== Source extract
Athena Data Formats

This guide covers data formats supported by AWS Athena, including format selection, optimization strategies, and best practices for different use cases.

Overview

Athena supports multiple data formats, each with different characteristics for storage efficiency, query performance, and use case suitability. Choosing the right format is crucial for optimal performance and cost management.

Supported Formats

Parquet: Columnar format, optimal for analytical workloads
ORC: Optimized Row Columnar format, good alternative to Parquet
JSON: Semi-structured format, flexible schema
CSV: Comma-separated values, simple but inefficient
TSV: Tab-separated values, similar to CSV
Avro: Row-based format with schema evolution
Ion: Amazon’s binary format for semi-structured data

Parquet Format

Overview

Parquet is a columnar storage format that provides excellent compression and query performance for analytical workloads.

Benefits

High Compression: Up to 80% reduction in storage size
Columnar Storage: Optimized for analytical queries
Schema Evolution: Built-in support for schema changes
Predicate Pushdown: Efficient filtering at storage level
Athena Optimization: Native support and optimization

Creating Parquet Tables

-- Create Parquet table
CREATE TABLE analytics.user_events_parquet (
    user_id string,
    event_type string,
    event_timestamp timestamp,
    session_id string,
    properties map<string, string>
)
PARTITIONED BY (
    year string,
    month string,
    day string
)
STORED AS PARQUET
LOCATION 's3://your-bucket/analytics/user_events_parquet/'

Parquet Configuration

-- Configure Parquet settings
CREATE TABLE analytics.user_events_parquet (
    user_id string,
    event_type string,
    event_timestamp timestamp,
    session_id string,
    properties map<string, string>
)
PARTITIONED BY (
    year string,
    month string,
    day string
)
STORED AS PARQUET
LOCATION 's3://your-bucket/analytics/user_events_parquet/'
TBLPROPERTIES (
    'parquet.compression'='SNAPPY',
    'parquet.enable.dictionary'='true',
    'parquet.page.size'='1048576'
)

Querying Parquet Data

-- Query Parquet data efficiently
SELECT
    user_id,
    event_type,
    COUNT(*) as event_count,
    COUNT(DISTINCT session_id) as session_count
FROM analytics.user_events_parquet
WHERE year = '2024'
  AND month = '01'
  AND day = '15'
  AND event_type IN ('click', 'view', 'purchase')
GROUP BY 1, 2
ORDER BY event_count DESC

Best Practices for Parquet

1. Use Appropriate Compression

-- Good: Use Snappy compression for balance
TBLPROPERTIES ('parquet.compression'='SNAPPY')
====
== Material
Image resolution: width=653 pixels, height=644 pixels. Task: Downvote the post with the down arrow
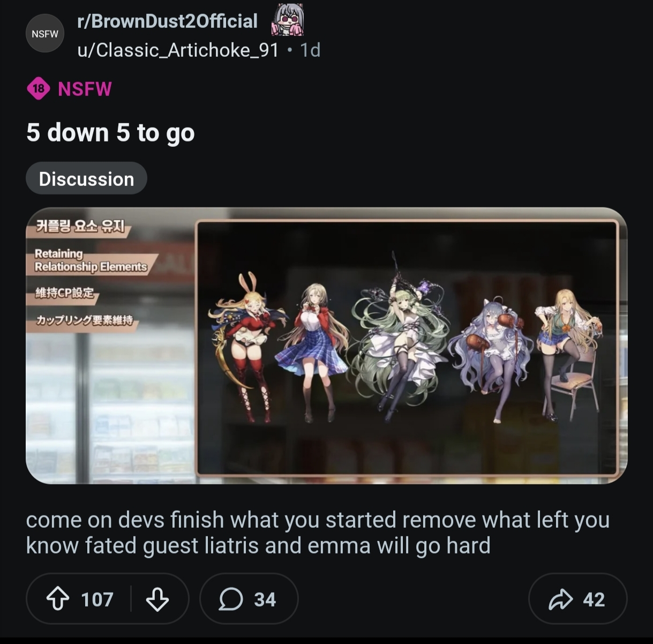(157, 599)
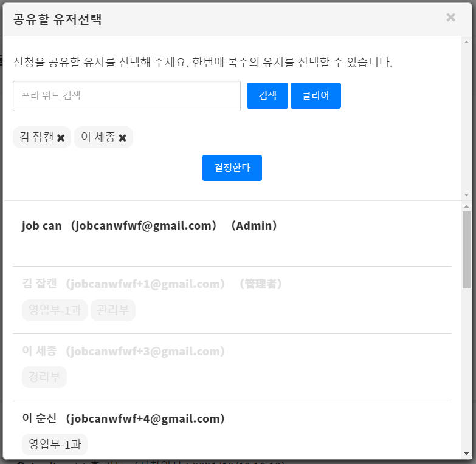Confirm selection with 결정한다 button
This screenshot has height=464, width=476.
[232, 168]
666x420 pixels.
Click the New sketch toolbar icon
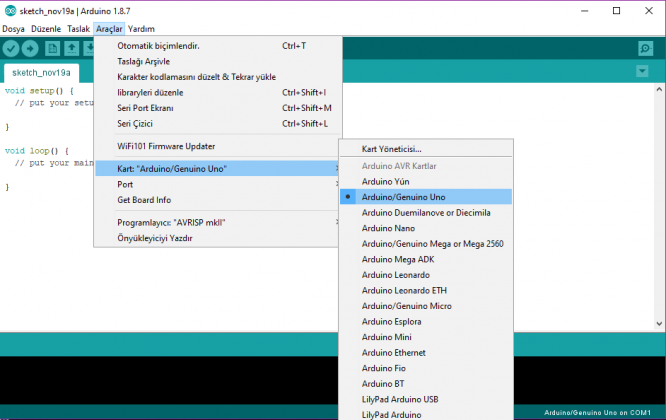[x=52, y=48]
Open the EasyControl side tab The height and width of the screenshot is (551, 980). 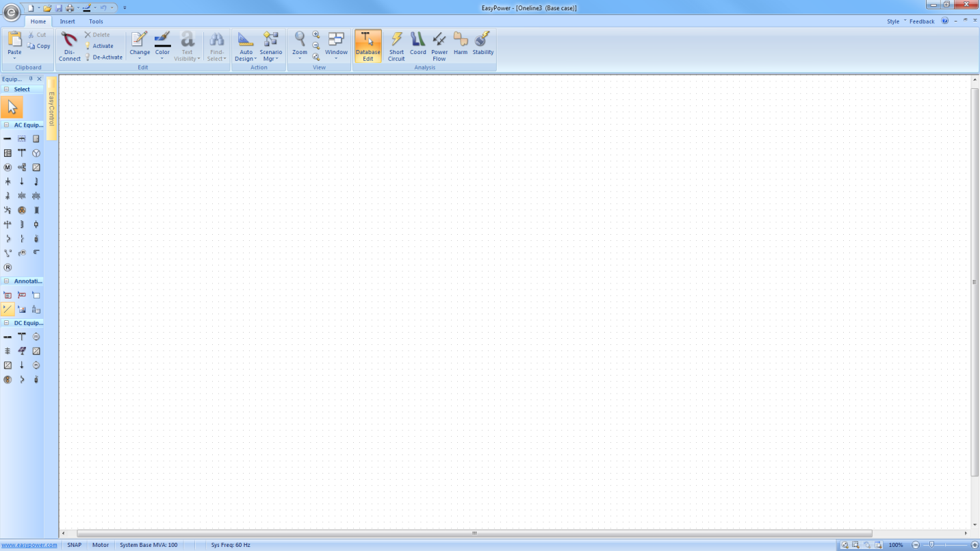pos(51,108)
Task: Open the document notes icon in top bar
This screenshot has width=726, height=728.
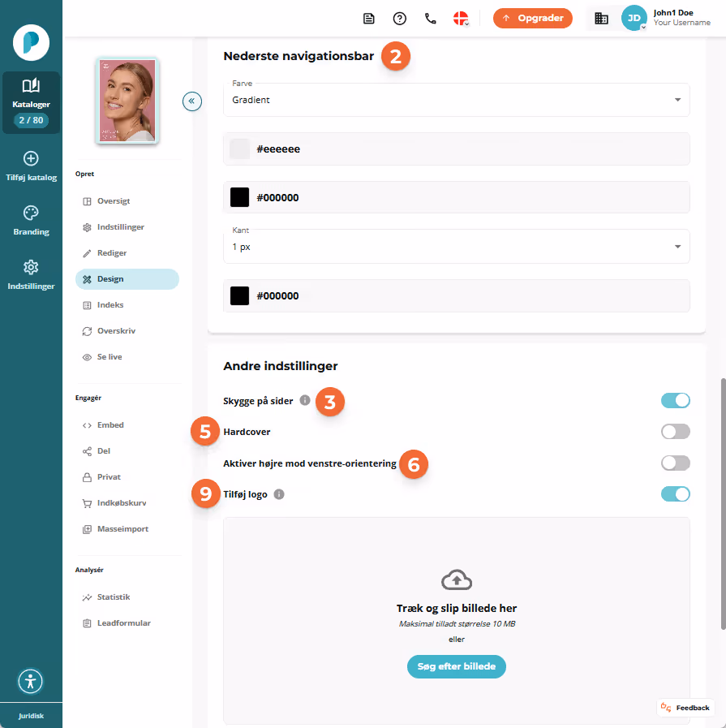Action: click(369, 19)
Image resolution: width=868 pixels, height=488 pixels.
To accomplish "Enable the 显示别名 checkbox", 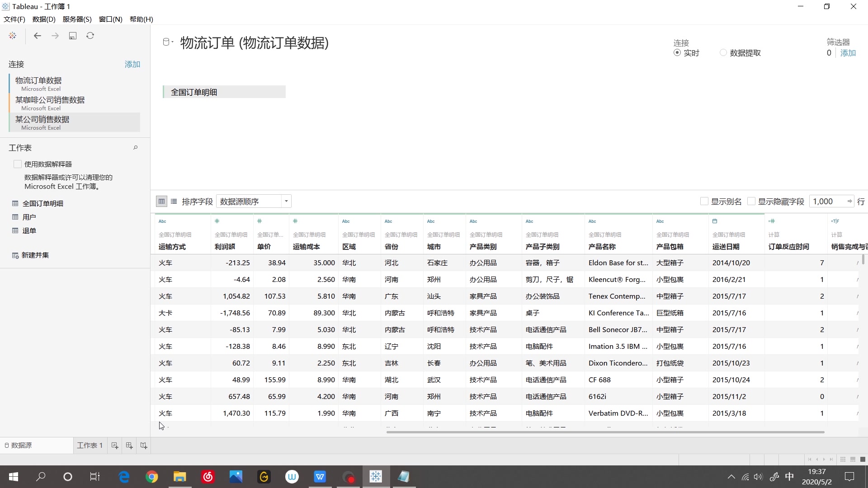I will point(705,201).
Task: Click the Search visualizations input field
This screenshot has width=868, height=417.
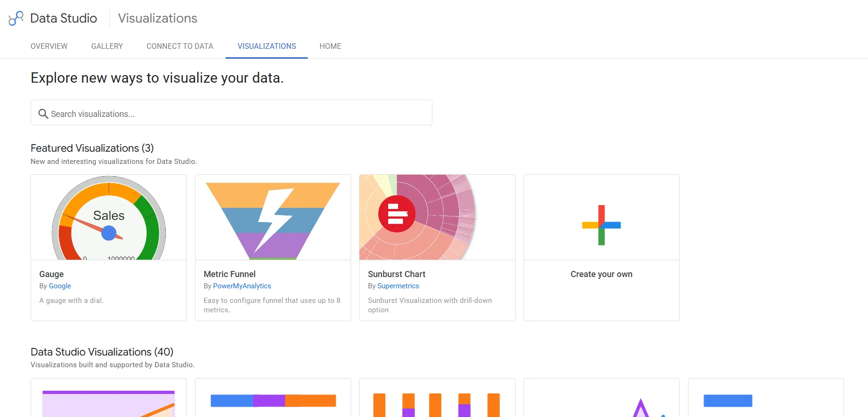Action: coord(231,113)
====
(Set exercise A) In the Athena data formats guide, how much can Parquet's compression reduce storage size?
(Set exercise B) Set down the stretch of the Athena data formats guide from "Athena Data Formats" through "different use cases.", word for word.

(Correct answer A) Up to 80%.

(Correct answer B)
Athena Data Formats

This guide covers data formats supported by AWS Athena, including format selection, optimization strategies, and best practices for different use cases.